BACKGROUND: While there is a large body of evidence showing a significant impact of controlled ovarian hyperstimulation (COH) on thyroid function in euthyroid patients undergoing in vitro fertilization (IVF), information on the effect of this treatment on thyroid axis equilibrium in hypothyroid-treated patients is insufficient. The goal of this prospective study was to investigate serum thyroid-stimulating hormone (TSH) modifications in hypothyroid-treated patients during IVF.
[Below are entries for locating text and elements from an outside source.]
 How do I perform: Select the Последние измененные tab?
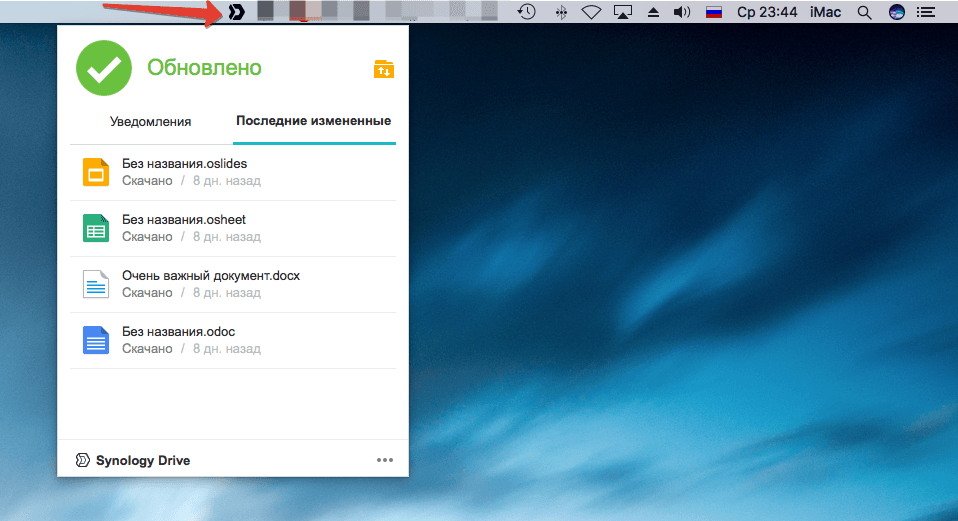313,121
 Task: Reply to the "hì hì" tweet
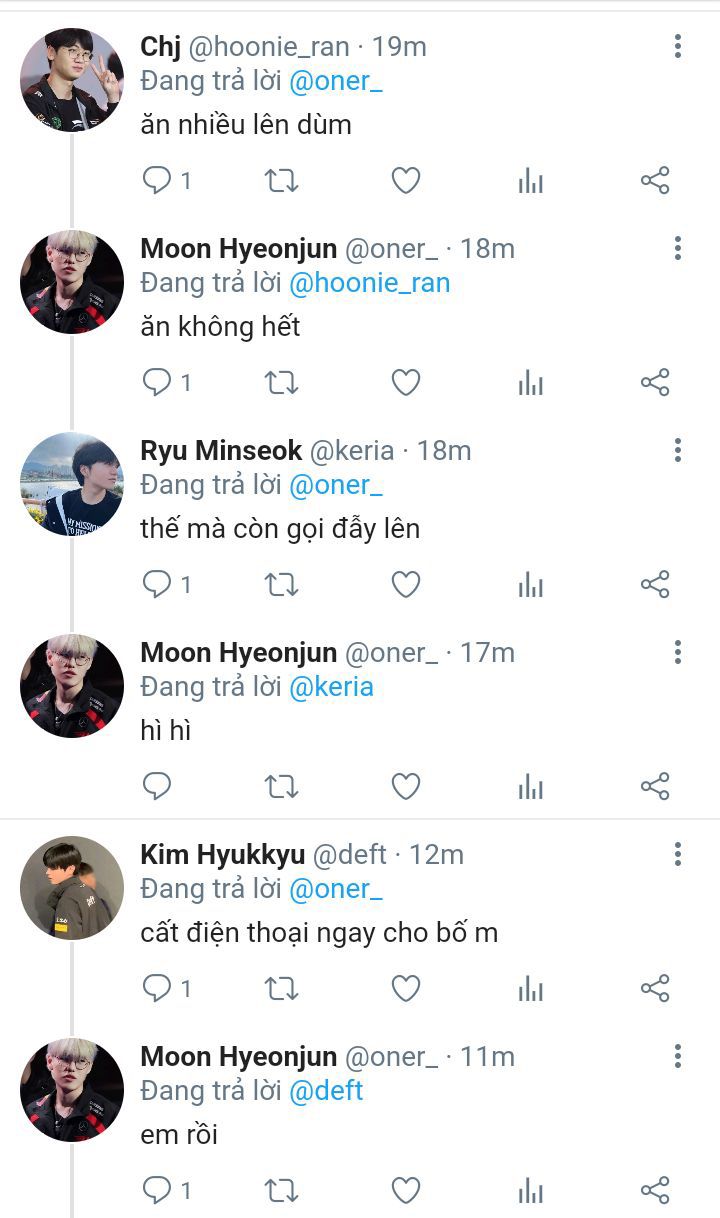pos(157,786)
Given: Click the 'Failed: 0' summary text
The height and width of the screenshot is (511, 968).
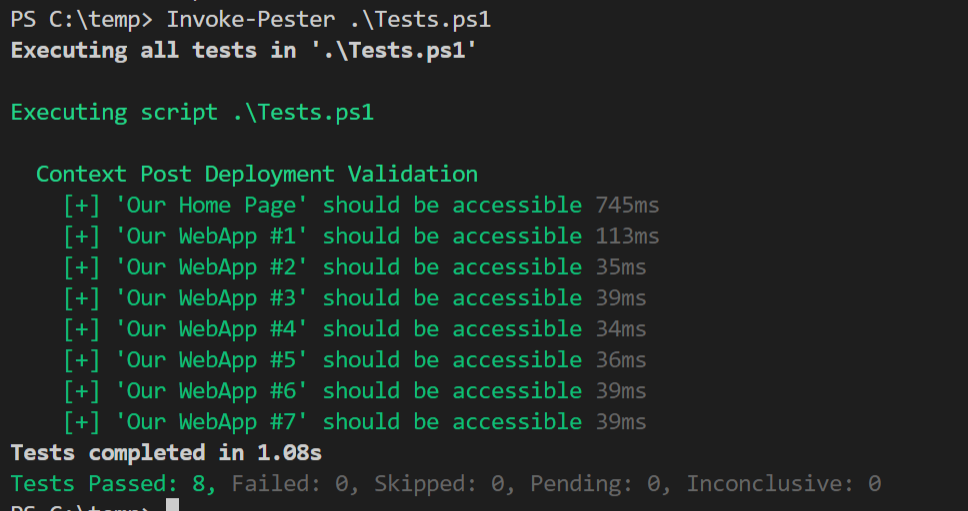Looking at the screenshot, I should coord(295,483).
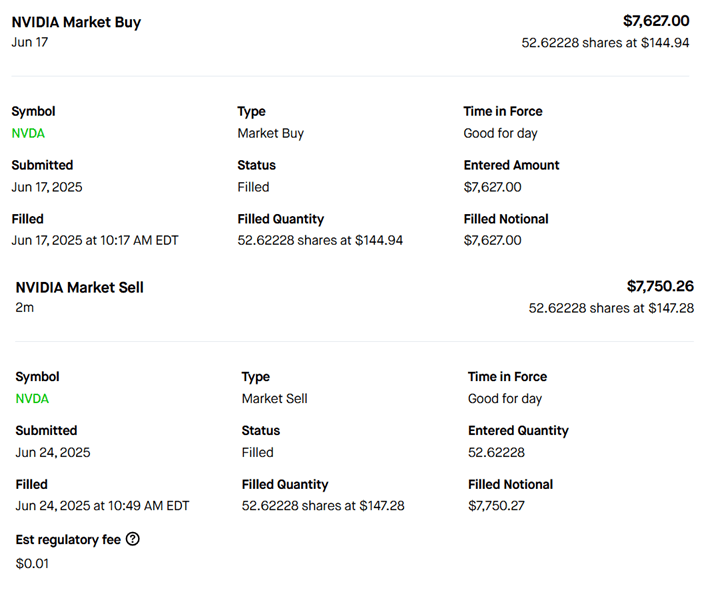Click the Est regulatory fee help icon
This screenshot has width=702, height=610.
133,540
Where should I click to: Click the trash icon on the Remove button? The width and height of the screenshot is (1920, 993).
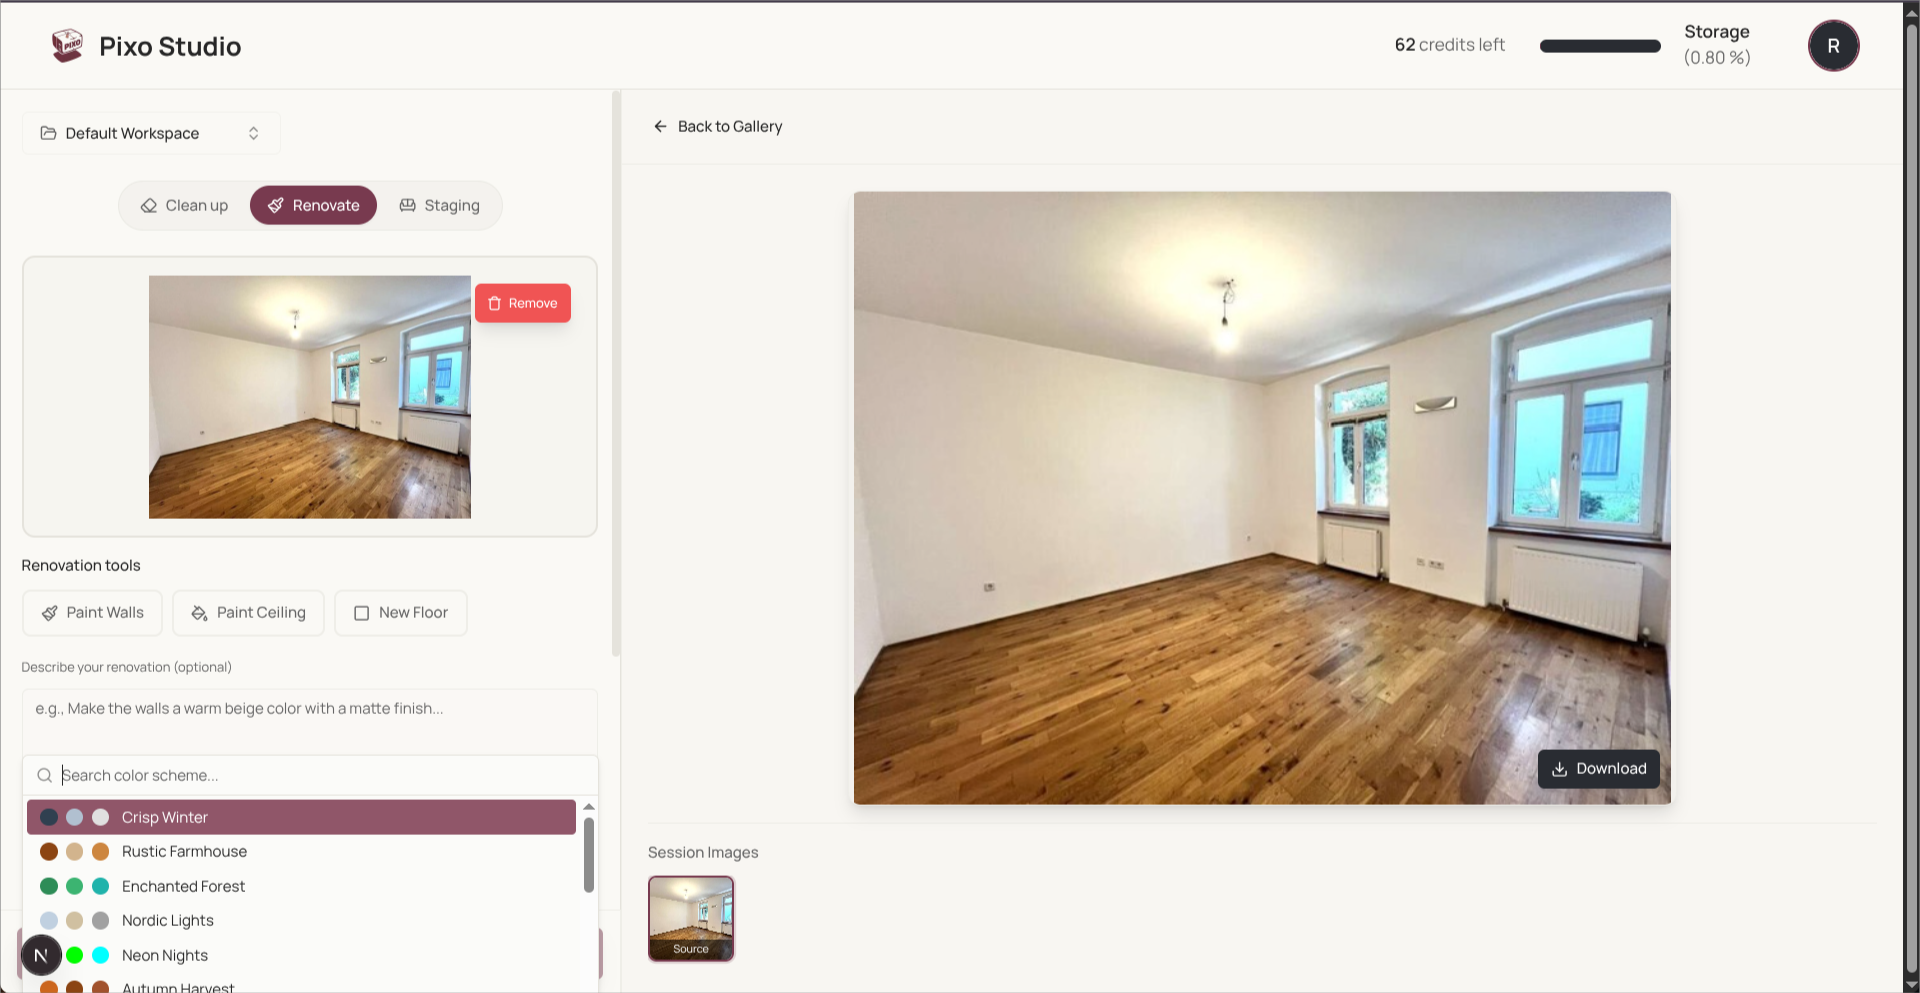pyautogui.click(x=495, y=302)
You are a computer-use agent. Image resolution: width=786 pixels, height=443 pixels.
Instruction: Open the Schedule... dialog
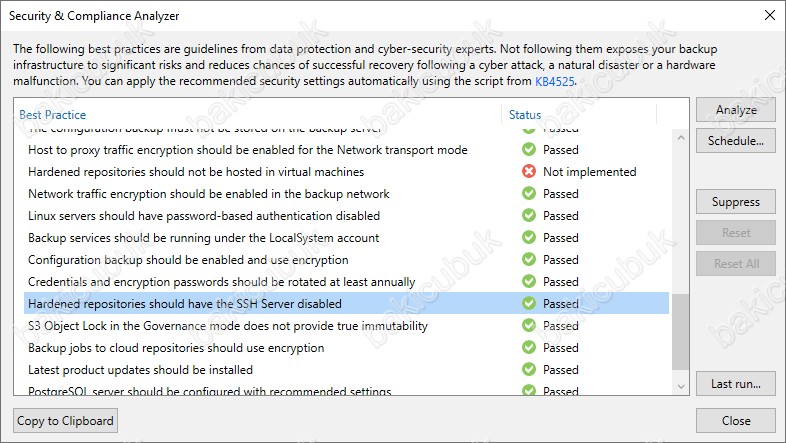[x=735, y=141]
METHODS: Hypothyroid-treated women selected for IVF between November 2010 and December 2011 were considered for study entry. They were eligible if serum TSH tested the month preceding the IVF cycle was 0.4-2.5 mIU/L. Additional inclusion criteria were as follows: (1) a certified diagnosis of clinical or subclinical hypothyroidism; (2) consumption of at least 25 μg of levothyroxine daily; (3) serum free triiodothyronine and free thyroxine tested the month preceding the IVF cycle within the reference range; (4) no previous IVF cycles; (5) regular menstrual cycles; and (6) day 3 serum follicle-stimulating hormone <12 IU/mL and anti-Müllerian hormone >0.5 ng/mL. Serum TSH was tested at three time points: between day 1 and day 8 of the cycle during the month preceding the start of controlled ovarian hyperstimulation (COH), at the time of human chorionic gonadotropin (hCG) administration and at 16 days after hCG administration.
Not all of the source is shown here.